Please pull out each of the records below and reproduce every line of them without a single change.

BEGIN INFORMATION SHOWN

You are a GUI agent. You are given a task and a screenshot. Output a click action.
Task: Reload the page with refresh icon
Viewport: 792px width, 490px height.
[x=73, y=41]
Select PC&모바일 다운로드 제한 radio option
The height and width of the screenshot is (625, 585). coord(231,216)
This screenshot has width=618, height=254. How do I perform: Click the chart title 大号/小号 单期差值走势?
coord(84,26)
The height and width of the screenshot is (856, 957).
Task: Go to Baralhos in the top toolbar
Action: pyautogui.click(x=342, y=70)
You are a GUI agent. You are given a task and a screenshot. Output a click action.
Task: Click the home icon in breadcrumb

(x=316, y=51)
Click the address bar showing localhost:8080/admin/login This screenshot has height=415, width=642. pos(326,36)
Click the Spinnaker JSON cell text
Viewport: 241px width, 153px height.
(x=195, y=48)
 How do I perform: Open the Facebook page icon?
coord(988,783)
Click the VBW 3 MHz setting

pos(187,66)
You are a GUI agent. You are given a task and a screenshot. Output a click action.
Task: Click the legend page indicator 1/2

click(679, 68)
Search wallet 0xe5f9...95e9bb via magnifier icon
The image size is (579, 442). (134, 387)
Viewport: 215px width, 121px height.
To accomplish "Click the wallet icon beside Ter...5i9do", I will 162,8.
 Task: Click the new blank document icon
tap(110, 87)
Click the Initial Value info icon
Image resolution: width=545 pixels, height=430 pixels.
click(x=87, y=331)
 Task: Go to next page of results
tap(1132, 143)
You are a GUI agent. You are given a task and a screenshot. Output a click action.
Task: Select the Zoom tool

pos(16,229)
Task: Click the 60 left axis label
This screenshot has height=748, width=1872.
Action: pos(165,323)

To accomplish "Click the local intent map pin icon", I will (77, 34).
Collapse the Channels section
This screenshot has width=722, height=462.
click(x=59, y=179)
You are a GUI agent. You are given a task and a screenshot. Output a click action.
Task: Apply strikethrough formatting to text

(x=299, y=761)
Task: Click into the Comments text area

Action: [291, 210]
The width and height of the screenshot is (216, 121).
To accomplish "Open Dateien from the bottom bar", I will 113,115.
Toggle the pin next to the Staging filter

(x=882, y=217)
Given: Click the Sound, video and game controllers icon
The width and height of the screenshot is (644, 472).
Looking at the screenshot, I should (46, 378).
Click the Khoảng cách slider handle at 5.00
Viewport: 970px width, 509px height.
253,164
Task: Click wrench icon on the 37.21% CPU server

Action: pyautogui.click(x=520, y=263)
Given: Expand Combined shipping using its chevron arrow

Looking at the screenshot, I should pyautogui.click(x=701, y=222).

END INFORMATION SHOWN

PROBLEM SOLUTION =>
You are a GUI agent. You are given a task and a screenshot. Output a click action.
Task: Reload the page with refresh icon
Viewport: 792px width, 490px height.
[x=73, y=41]
Select PC&모바일 다운로드 제한 radio option
The height and width of the screenshot is (625, 585). coord(231,216)
This screenshot has width=618, height=254. How do I perform: Click the chart title 大号/小号 单期差值走势?
coord(84,26)
The height and width of the screenshot is (856, 957).
Task: Go to Baralhos in the top toolbar
Action: pyautogui.click(x=342, y=70)
You are a GUI agent. You are given a task and a screenshot. Output a click action.
Task: Click the home icon in breadcrumb

(x=316, y=51)
Click the address bar showing localhost:8080/admin/login This screenshot has height=415, width=642. pos(326,36)
Click the Spinnaker JSON cell text
Viewport: 241px width, 153px height.
(x=195, y=48)
 How do I perform: Open the Facebook page icon?
coord(988,783)
Click the VBW 3 MHz setting

pos(187,66)
You are a GUI agent. You are given a task and a screenshot. Output a click action.
Task: Click the legend page indicator 1/2

click(679, 68)
Search wallet 0xe5f9...95e9bb via magnifier icon
The image size is (579, 442). (134, 387)
Viewport: 215px width, 121px height.
To accomplish "Click the wallet icon beside Ter...5i9do", I will 162,8.
 Task: Click the new blank document icon
tap(110, 87)
Click the Initial Value info icon
Image resolution: width=545 pixels, height=430 pixels.
click(x=87, y=331)
 Task: Go to next page of results
tap(1132, 143)
You are a GUI agent. You are given a task and a screenshot. Output a click action.
Task: Select the Zoom tool

pos(16,229)
Task: Click the 60 left axis label
This screenshot has height=748, width=1872.
Action: pos(165,323)

To accomplish "Click the local intent map pin icon", I will (77, 34).
Collapse the Channels section
This screenshot has width=722, height=462.
click(x=59, y=179)
You are a GUI agent. You are given a task and a screenshot. Output a click action.
Task: Apply strikethrough formatting to text

(x=299, y=761)
Task: Click into the Comments text area

Action: [291, 210]
The width and height of the screenshot is (216, 121).
To accomplish "Open Dateien from the bottom bar", I will 113,115.
Toggle the pin next to the Staging filter

(x=882, y=217)
Given: Click the Sound, video and game controllers icon
The width and height of the screenshot is (644, 472).
Looking at the screenshot, I should (46, 378).
Click the Khoảng cách slider handle at 5.00
Viewport: 970px width, 509px height.
253,164
Task: Click wrench icon on the 37.21% CPU server

Action: pyautogui.click(x=520, y=263)
Given: Expand Combined shipping using its chevron arrow

Looking at the screenshot, I should pyautogui.click(x=701, y=222).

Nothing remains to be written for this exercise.